Compare sorting algorithms in C#, article 1 of 5

I'm going to be off the grid for a while so I'm posting a series of articles about sorting algorithms. Much of the text originally appeared in the December 1995 issue of Visual Basic Developer magazine, a publication that seems to no longer exist. All of these posts include the same download: an example program that demonstrates all of the algorithms described. You can use the example to compare the different algorithms under difference circumstances. Keep in mind that some of the algorithms may take a very long time depending on the kind of data you are sorting. For example, Bubblesort will take a very long time to sort 1 million randomly arranged items.

Why So Many Algorithms?

The .NET Framework's Array class provides a Sort method that sorts an array very quickly, apparently by using Quicksort. In most cases, you can simply use Array.Sort to get very good performance. The Framework's implementation is quite good so you are unlikely to beat it's performance for "random" data, so why should you bother to learn how these algorithms work?

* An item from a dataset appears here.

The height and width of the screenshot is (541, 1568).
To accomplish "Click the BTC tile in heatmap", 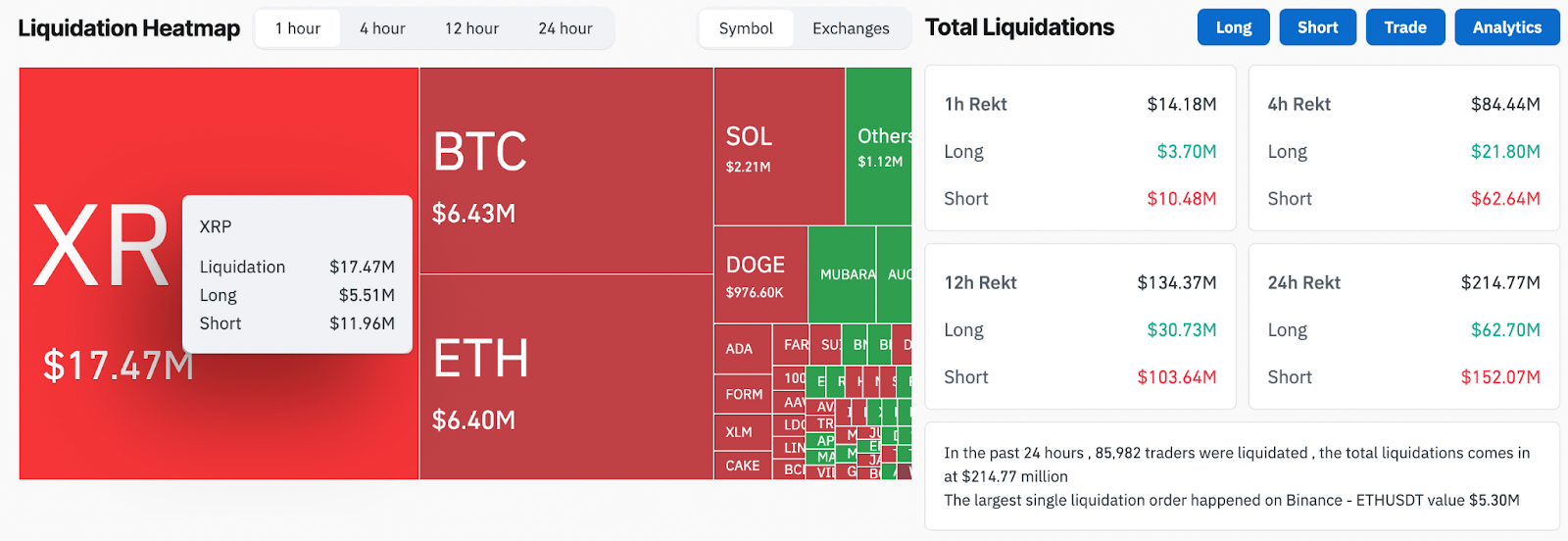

Algorithm books spend a great deal of time on sorting algorithms. My old book Visual Basic Algorithms (which was written for Visual Basic 5/6), for example, spends an entire chapter describing different sorting algorithms. There are several reasons why sorting algorithms are so popular.

First, sorting is a common task in computer applications. Almost any data is more meaningful if you can sort it and display it in various ways.

Second, sorting algorithms demonstrate many important algorithmic techniques such as binary subdivision, recursion, and linear interpolation. Studying sorting algorithms will teach you techniques that you may be able to use in other parts of your applications.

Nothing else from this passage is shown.